◆ TO DO
Copy the records below word for word, leaving out nothing.

═══ THE INPUT ═══

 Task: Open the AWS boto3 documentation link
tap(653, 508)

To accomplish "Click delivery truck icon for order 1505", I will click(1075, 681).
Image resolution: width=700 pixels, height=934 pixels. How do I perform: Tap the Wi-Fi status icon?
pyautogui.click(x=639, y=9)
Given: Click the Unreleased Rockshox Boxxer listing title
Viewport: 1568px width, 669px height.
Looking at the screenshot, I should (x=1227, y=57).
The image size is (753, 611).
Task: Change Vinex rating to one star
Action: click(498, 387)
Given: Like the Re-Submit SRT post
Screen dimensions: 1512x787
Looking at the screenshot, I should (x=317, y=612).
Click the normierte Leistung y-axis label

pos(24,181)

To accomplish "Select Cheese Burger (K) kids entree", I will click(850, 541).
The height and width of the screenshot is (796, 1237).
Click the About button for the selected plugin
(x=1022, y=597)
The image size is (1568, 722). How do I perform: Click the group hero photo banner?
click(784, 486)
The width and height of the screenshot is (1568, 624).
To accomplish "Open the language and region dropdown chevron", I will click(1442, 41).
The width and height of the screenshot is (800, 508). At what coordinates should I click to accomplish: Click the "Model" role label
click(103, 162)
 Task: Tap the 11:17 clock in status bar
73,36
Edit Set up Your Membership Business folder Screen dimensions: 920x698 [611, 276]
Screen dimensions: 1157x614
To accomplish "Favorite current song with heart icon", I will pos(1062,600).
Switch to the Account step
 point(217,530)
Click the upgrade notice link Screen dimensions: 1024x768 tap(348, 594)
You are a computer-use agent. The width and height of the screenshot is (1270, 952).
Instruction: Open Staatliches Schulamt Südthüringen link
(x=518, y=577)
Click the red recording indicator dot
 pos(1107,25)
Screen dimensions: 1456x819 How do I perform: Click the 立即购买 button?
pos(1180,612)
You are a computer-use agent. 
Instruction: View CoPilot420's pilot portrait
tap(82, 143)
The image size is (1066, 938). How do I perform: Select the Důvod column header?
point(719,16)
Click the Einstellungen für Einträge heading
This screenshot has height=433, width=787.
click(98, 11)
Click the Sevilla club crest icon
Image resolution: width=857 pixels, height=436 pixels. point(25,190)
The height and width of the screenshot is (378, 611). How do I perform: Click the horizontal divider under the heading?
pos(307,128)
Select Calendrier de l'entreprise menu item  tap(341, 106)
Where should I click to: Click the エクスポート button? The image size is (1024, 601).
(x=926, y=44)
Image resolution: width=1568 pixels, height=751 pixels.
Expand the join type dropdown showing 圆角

═══

◆ YOUR SOLUTION
 Task: Open the AWS boto3 documentation link
tap(653, 508)

To accomplish "Click delivery truck icon for order 1505", I will click(1075, 681).
Image resolution: width=700 pixels, height=934 pixels. How do I perform: Tap the Wi-Fi status icon?
pyautogui.click(x=639, y=9)
Given: Click the Unreleased Rockshox Boxxer listing title
Viewport: 1568px width, 669px height.
Looking at the screenshot, I should (x=1227, y=57).
The image size is (753, 611).
Task: Change Vinex rating to one star
Action: click(498, 387)
Given: Like the Re-Submit SRT post
Screen dimensions: 1512x787
Looking at the screenshot, I should (x=317, y=612).
Click the normierte Leistung y-axis label

pos(24,181)

To accomplish "Select Cheese Burger (K) kids entree", I will click(850, 541).
The height and width of the screenshot is (796, 1237).
Click the About button for the selected plugin
(x=1022, y=597)
The image size is (1568, 722). How do I perform: Click the group hero photo banner?
click(784, 486)
The width and height of the screenshot is (1568, 624).
To accomplish "Open the language and region dropdown chevron", I will click(1442, 41).
The width and height of the screenshot is (800, 508). At what coordinates should I click to accomplish: Click the "Model" role label
click(103, 162)
 Task: Tap the 11:17 clock in status bar
73,36
Edit Set up Your Membership Business folder Screen dimensions: 920x698 [611, 276]
Screen dimensions: 1157x614
To accomplish "Favorite current song with heart icon", I will pos(1062,600).
Switch to the Account step
 point(217,530)
Click the upgrade notice link Screen dimensions: 1024x768 tap(348, 594)
You are a computer-use agent. The width and height of the screenshot is (1270, 952).
Instruction: Open Staatliches Schulamt Südthüringen link
(x=518, y=577)
Click the red recording indicator dot
 pos(1107,25)
Screen dimensions: 1456x819 How do I perform: Click the 立即购买 button?
pos(1180,612)
You are a computer-use agent. 
Instruction: View CoPilot420's pilot portrait
tap(82, 143)
The image size is (1066, 938). How do I perform: Select the Důvod column header?
point(719,16)
Click the Einstellungen für Einträge heading
This screenshot has height=433, width=787.
click(98, 11)
Click the Sevilla club crest icon
Image resolution: width=857 pixels, height=436 pixels. point(25,190)
The height and width of the screenshot is (378, 611). How do I perform: Click the horizontal divider under the heading?
pos(307,128)
Select Calendrier de l'entreprise menu item  tap(341, 106)
Where should I click to: Click the エクスポート button? The image size is (1024, 601).
(x=926, y=44)
Image resolution: width=1568 pixels, height=751 pixels.
Expand the join type dropdown showing 圆角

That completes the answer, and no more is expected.